• **To do**:
Exactly the lines from the opening of the data through the line containing "IP 주소로 제외 (201, 237)" should be reproduced, please, with nothing added.

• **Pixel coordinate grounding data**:
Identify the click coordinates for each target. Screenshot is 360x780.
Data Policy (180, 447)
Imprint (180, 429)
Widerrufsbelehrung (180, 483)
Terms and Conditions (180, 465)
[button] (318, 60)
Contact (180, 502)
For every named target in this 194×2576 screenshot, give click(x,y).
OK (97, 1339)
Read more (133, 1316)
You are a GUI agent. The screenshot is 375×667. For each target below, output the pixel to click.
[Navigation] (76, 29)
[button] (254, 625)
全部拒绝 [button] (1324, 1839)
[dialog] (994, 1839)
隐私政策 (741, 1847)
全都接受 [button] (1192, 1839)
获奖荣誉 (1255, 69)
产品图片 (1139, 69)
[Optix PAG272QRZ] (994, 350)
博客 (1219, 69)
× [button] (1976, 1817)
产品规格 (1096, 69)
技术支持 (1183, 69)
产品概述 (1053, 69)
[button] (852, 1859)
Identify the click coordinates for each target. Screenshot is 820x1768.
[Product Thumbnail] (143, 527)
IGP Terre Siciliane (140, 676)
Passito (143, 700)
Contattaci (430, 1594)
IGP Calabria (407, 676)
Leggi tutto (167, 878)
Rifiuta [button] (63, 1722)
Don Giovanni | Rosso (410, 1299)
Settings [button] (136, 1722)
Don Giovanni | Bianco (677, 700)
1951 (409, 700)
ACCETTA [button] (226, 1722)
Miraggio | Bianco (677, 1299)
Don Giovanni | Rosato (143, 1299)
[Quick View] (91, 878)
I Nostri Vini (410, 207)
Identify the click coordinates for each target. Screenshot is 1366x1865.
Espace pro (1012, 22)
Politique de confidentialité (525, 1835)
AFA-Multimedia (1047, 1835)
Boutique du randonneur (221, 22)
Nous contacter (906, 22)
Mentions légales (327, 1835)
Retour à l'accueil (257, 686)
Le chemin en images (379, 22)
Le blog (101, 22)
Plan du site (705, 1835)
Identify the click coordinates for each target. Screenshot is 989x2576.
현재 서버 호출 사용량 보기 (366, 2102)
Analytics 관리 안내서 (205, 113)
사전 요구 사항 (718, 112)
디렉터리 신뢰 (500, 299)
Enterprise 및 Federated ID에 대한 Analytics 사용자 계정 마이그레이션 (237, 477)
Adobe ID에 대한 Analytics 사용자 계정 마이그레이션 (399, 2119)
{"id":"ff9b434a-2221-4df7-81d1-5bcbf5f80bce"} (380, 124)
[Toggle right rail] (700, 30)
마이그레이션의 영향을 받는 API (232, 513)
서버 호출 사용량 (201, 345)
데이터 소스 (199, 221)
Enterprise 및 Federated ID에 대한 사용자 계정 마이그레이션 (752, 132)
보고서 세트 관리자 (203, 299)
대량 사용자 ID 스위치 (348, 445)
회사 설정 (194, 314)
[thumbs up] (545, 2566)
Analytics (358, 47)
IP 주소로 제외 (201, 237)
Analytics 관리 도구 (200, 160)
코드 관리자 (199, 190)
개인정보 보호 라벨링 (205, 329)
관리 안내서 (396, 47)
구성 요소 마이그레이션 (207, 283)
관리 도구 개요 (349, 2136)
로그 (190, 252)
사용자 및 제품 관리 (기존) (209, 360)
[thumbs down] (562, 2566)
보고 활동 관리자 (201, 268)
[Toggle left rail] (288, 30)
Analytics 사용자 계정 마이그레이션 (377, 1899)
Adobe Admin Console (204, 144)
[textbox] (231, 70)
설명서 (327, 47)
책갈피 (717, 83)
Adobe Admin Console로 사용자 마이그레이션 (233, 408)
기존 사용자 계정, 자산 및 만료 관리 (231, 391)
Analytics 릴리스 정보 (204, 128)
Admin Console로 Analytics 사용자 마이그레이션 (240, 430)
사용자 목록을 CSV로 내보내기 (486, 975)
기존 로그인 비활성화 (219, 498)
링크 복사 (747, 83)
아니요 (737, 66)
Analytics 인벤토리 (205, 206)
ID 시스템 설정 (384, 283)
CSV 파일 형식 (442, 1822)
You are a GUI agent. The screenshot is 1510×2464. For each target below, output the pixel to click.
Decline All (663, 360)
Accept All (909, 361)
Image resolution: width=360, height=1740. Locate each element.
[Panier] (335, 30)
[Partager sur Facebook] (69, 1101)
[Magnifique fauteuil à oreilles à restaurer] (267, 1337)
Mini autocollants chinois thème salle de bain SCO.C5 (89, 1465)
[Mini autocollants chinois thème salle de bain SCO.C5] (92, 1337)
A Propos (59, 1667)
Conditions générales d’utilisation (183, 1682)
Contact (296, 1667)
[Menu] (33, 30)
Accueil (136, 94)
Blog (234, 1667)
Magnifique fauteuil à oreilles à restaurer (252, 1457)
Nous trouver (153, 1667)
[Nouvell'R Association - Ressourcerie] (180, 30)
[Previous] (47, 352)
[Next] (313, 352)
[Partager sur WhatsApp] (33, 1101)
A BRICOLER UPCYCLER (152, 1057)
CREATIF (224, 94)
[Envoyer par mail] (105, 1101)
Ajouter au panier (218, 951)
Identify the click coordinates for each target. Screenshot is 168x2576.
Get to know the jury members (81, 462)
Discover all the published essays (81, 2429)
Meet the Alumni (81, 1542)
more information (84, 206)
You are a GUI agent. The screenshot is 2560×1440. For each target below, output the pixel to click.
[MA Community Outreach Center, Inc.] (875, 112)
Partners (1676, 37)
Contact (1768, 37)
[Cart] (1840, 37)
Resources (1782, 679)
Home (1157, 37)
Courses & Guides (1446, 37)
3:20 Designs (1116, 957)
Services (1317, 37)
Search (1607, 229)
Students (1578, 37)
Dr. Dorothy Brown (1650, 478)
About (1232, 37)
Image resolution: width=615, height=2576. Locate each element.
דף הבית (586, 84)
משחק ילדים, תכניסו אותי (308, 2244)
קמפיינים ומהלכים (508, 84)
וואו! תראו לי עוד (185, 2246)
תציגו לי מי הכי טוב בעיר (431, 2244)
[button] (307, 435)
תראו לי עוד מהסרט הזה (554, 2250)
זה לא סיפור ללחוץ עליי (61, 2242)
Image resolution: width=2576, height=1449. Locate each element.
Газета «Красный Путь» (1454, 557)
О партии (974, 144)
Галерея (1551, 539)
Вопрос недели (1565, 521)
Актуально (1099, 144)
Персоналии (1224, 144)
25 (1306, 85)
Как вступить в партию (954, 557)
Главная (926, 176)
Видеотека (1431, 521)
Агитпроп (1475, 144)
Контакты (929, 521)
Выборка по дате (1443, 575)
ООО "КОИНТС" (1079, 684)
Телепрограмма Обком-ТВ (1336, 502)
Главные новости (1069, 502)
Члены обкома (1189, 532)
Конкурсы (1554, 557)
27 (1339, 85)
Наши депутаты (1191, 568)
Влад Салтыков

• **Exercise output**:
Identify the click coordinates for each target. Screenshot is 360x780.
Data Policy (180, 447)
Imprint (180, 429)
Widerrufsbelehrung (180, 483)
Terms and Conditions (180, 465)
[button] (318, 60)
Contact (180, 502)
For every named target in this 194×2576 screenshot, give click(x,y).
OK (97, 1339)
Read more (133, 1316)
You are a GUI agent. The screenshot is 375×667. For each target below, output the pixel to click.
[Navigation] (76, 29)
[button] (254, 625)
全部拒绝 [button] (1324, 1839)
[dialog] (994, 1839)
隐私政策 (741, 1847)
全都接受 [button] (1192, 1839)
获奖荣誉 (1255, 69)
产品图片 (1139, 69)
[Optix PAG272QRZ] (994, 350)
博客 (1219, 69)
× [button] (1976, 1817)
产品规格 (1096, 69)
技术支持 (1183, 69)
产品概述 (1053, 69)
[button] (852, 1859)
Identify the click coordinates for each target. Screenshot is 820x1768.
[Product Thumbnail] (143, 527)
IGP Terre Siciliane (140, 676)
Passito (143, 700)
Contattaci (430, 1594)
IGP Calabria (407, 676)
Leggi tutto (167, 878)
Rifiuta [button] (63, 1722)
Don Giovanni | Rosso (410, 1299)
Settings [button] (136, 1722)
Don Giovanni | Bianco (677, 700)
1951 (409, 700)
ACCETTA [button] (226, 1722)
Miraggio | Bianco (677, 1299)
Don Giovanni | Rosato (143, 1299)
[Quick View] (91, 878)
I Nostri Vini (410, 207)
Identify the click coordinates for each target. Screenshot is 1366x1865.
Espace pro (1012, 22)
Politique de confidentialité (525, 1835)
AFA-Multimedia (1047, 1835)
Boutique du randonneur (221, 22)
Nous contacter (906, 22)
Mentions légales (327, 1835)
Retour à l'accueil (257, 686)
Le chemin en images (379, 22)
Le blog (101, 22)
Plan du site (705, 1835)
Identify the click coordinates for each target. Screenshot is 989x2576.
현재 서버 호출 사용량 보기 (366, 2102)
Analytics 관리 안내서 (205, 113)
사전 요구 사항 (718, 112)
디렉터리 신뢰 (500, 299)
Enterprise 및 Federated ID에 대한 Analytics 사용자 계정 마이그레이션 (237, 477)
Adobe ID에 대한 Analytics 사용자 계정 마이그레이션 (399, 2119)
{"id":"ff9b434a-2221-4df7-81d1-5bcbf5f80bce"} (380, 124)
[Toggle right rail] (700, 30)
마이그레이션의 영향을 받는 API (232, 513)
서버 호출 사용량 (201, 345)
데이터 소스 (199, 221)
Enterprise 및 Federated ID에 대한 사용자 계정 마이그레이션 (752, 132)
보고서 세트 관리자 (203, 299)
대량 사용자 ID 스위치 (348, 445)
회사 설정 (194, 314)
[thumbs up] (545, 2566)
Analytics (358, 47)
IP 주소로 제외 (201, 237)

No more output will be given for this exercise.